*** Opening of DATA TO USE ***

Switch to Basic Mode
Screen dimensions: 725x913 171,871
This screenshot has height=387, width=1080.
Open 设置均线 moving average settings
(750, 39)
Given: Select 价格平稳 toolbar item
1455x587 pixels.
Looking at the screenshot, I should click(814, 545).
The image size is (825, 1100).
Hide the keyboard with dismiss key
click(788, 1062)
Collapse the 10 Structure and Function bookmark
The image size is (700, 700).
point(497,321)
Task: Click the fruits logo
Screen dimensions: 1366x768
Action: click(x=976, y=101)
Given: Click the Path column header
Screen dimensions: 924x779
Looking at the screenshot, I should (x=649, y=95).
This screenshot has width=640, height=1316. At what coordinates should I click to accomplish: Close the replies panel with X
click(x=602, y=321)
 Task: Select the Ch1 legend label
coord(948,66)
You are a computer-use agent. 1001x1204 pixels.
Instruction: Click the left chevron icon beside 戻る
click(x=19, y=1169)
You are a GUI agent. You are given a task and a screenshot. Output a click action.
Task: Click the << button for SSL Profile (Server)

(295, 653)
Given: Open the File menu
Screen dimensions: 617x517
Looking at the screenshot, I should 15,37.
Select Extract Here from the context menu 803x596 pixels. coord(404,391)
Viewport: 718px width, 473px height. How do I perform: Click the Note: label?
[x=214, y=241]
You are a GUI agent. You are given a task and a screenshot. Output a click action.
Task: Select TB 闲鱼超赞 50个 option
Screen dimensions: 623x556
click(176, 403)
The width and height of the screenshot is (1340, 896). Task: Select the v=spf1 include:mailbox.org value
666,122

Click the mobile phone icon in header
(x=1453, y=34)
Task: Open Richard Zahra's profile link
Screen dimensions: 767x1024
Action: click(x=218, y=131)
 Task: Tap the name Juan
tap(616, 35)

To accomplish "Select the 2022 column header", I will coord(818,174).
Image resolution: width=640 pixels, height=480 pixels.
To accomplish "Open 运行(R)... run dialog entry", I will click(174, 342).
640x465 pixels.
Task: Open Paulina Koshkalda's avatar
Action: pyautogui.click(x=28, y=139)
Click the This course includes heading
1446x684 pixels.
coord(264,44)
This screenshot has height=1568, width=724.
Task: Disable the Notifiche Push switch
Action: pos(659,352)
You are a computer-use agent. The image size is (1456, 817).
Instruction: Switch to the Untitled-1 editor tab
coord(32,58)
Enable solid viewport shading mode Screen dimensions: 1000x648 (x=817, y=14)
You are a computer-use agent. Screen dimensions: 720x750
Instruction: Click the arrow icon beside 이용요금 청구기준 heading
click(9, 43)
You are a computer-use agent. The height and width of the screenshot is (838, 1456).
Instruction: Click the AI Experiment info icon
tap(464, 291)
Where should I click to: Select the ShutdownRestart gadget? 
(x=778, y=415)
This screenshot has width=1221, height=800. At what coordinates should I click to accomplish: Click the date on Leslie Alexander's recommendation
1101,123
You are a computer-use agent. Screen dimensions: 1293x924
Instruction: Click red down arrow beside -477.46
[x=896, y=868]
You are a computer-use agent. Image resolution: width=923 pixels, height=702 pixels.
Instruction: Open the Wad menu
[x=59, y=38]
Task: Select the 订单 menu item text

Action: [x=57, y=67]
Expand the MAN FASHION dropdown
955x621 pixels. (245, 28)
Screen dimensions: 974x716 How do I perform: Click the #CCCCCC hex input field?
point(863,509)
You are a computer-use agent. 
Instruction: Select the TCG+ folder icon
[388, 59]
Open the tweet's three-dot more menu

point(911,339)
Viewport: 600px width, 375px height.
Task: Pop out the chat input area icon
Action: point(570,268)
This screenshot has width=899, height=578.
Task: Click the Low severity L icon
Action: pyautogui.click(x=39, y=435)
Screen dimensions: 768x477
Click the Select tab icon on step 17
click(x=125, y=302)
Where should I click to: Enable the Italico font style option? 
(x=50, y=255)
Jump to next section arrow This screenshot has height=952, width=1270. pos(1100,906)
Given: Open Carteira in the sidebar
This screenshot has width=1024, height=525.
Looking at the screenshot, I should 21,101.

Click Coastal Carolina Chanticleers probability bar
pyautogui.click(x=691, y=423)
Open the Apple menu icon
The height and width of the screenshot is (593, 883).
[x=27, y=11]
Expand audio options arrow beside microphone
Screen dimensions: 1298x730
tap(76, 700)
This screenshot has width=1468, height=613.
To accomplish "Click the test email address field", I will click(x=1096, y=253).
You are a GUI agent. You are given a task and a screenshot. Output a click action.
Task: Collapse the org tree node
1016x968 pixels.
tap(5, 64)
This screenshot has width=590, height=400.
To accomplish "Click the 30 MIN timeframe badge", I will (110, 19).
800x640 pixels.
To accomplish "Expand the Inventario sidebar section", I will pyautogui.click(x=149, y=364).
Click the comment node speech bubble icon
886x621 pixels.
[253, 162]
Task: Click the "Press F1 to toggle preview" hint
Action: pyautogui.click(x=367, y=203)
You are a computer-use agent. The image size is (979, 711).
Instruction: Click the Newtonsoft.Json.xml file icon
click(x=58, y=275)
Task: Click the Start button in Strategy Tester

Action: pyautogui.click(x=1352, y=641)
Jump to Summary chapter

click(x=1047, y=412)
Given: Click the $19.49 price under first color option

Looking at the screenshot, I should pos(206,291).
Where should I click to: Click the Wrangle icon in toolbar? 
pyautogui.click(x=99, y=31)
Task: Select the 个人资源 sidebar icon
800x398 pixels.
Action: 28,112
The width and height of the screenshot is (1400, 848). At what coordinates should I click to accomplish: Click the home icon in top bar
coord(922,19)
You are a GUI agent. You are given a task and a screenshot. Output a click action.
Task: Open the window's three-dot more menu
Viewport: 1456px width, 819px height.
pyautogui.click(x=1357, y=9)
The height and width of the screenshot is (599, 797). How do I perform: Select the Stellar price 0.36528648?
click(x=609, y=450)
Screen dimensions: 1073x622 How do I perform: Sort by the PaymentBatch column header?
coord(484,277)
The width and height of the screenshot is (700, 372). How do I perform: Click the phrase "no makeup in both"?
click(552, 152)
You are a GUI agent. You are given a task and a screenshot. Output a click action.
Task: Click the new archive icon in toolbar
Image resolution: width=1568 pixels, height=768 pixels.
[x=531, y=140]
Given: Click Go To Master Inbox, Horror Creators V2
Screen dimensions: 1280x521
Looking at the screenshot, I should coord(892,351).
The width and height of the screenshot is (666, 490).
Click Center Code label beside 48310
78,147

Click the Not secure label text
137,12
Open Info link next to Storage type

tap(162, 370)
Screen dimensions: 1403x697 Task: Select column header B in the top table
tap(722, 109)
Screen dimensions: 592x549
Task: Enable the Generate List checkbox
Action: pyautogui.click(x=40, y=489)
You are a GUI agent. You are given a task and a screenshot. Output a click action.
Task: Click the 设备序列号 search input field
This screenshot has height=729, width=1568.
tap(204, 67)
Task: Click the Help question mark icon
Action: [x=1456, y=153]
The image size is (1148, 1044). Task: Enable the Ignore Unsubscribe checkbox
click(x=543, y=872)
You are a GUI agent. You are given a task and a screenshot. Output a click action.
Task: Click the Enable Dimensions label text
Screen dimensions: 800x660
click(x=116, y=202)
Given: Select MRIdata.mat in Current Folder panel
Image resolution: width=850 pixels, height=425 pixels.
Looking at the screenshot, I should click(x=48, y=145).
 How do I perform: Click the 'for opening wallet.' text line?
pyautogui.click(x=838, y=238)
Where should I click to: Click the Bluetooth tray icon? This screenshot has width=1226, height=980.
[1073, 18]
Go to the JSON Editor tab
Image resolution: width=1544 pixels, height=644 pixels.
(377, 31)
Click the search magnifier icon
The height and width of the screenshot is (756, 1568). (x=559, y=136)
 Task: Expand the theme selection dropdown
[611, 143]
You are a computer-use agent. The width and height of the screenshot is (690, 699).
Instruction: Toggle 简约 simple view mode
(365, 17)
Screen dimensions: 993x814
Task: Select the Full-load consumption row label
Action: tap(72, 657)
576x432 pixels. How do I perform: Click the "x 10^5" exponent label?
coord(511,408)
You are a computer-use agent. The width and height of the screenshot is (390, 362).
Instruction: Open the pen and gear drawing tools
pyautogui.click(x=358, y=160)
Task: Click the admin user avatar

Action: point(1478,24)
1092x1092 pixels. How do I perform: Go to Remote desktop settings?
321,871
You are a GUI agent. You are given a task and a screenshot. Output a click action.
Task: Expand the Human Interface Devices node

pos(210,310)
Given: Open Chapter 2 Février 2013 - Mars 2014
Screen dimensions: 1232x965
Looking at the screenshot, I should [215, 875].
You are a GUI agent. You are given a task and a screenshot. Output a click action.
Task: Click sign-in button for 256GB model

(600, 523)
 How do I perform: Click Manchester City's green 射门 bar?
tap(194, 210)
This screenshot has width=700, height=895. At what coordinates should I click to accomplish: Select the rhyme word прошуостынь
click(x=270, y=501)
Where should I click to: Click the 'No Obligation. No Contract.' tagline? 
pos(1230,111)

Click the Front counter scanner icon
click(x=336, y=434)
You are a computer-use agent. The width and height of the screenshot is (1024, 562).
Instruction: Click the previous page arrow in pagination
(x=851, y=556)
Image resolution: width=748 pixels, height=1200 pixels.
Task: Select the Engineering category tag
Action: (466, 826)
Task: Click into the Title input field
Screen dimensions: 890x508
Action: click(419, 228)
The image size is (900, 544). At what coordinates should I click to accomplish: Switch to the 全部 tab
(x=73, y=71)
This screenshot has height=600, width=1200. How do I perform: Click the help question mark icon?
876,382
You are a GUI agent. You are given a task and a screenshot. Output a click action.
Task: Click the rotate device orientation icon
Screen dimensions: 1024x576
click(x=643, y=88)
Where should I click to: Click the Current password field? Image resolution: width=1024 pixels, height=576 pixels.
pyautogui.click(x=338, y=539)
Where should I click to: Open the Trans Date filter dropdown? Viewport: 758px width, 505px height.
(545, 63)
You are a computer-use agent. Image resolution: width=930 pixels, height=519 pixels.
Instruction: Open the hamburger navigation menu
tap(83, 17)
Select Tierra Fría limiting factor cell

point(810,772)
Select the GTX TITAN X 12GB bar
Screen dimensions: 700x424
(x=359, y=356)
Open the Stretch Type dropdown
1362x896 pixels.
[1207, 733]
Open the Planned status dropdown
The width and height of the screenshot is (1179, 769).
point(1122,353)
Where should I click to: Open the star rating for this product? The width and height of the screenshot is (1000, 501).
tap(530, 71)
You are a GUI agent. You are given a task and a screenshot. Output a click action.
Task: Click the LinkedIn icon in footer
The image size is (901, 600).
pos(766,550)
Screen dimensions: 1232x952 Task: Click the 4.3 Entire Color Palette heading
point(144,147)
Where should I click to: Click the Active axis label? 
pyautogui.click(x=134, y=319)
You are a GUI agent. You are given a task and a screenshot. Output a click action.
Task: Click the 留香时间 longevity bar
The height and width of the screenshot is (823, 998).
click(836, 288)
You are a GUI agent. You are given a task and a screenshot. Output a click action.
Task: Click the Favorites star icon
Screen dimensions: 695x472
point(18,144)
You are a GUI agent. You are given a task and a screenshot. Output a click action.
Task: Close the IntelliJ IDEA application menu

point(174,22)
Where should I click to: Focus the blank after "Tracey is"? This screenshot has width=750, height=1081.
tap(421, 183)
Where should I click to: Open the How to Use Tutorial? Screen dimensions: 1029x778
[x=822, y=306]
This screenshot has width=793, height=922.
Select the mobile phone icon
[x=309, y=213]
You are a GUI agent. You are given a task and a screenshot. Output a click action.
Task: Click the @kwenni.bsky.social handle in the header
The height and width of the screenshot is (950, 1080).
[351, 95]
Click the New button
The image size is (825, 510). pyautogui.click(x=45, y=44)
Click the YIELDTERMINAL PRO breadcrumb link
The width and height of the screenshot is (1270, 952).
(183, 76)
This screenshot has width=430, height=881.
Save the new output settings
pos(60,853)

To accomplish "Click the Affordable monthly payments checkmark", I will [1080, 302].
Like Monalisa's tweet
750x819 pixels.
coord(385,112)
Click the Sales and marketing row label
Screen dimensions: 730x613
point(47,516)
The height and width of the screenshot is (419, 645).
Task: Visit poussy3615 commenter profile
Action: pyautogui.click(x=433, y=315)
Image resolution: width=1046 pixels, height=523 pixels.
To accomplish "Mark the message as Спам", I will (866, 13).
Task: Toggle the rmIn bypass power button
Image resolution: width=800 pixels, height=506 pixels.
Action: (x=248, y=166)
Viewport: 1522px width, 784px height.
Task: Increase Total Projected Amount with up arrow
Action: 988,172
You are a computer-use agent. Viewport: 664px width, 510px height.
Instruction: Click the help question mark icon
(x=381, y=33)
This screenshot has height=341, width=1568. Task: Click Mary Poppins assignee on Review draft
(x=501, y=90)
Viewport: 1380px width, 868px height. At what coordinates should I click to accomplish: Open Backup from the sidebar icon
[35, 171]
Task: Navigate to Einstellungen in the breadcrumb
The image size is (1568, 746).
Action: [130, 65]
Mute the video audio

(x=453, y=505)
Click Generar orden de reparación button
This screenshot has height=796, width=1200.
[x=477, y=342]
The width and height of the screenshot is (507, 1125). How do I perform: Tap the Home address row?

*** Close of DATA TO USE ***

- [PROBLEM STATEMENT]: Only a number is wanted. How many lines of the entries above carry "address"?

- [EXERCISE RESPONSE]: 2